--- RECORDS FOR THIS TASK ---

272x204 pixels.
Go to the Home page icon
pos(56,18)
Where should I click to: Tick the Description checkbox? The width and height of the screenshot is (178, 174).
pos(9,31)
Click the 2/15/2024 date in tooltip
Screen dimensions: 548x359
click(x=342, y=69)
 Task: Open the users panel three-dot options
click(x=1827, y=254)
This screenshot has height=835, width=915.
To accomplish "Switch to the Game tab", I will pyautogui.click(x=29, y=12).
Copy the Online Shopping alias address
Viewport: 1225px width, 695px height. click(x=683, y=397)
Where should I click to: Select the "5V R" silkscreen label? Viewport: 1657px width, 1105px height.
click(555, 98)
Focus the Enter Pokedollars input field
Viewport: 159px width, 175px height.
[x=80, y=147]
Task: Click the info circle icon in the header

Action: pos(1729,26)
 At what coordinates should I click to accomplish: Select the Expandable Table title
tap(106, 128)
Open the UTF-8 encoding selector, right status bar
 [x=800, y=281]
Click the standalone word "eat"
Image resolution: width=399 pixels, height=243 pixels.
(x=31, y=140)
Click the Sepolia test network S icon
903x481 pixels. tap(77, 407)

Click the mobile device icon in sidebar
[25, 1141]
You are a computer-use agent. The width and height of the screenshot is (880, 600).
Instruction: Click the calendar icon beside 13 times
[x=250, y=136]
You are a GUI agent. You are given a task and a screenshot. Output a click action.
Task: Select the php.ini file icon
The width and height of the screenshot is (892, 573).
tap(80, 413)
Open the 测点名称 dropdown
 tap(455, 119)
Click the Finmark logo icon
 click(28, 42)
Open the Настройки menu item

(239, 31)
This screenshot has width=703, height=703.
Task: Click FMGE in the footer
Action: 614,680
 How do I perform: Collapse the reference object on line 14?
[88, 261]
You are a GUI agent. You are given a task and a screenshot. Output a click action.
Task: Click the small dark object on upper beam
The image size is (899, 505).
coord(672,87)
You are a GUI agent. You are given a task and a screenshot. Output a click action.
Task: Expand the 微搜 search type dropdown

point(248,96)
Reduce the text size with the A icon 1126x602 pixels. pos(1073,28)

---

__DO THIS__
Output the lines of the entries from the one containing "Click the standalone" through the one containing "[x=250, y=136]" as a JSON list of strings, one string per line, with blank lines omitted.

__ANSWER IN FULL__
[
  "Click the standalone word \"eat\"",
  "Image resolution: width=399 pixels, height=243 pixels.",
  "(x=31, y=140)",
  "Click the Sepolia test network S icon",
  "903x481 pixels. tap(77, 407)",
  "Click the mobile device icon in sidebar",
  "[25, 1141]",
  "You are a computer-use agent. The width and height of the screenshot is (880, 600).",
  "Instruction: Click the calendar icon beside 13 times",
  "[x=250, y=136]"
]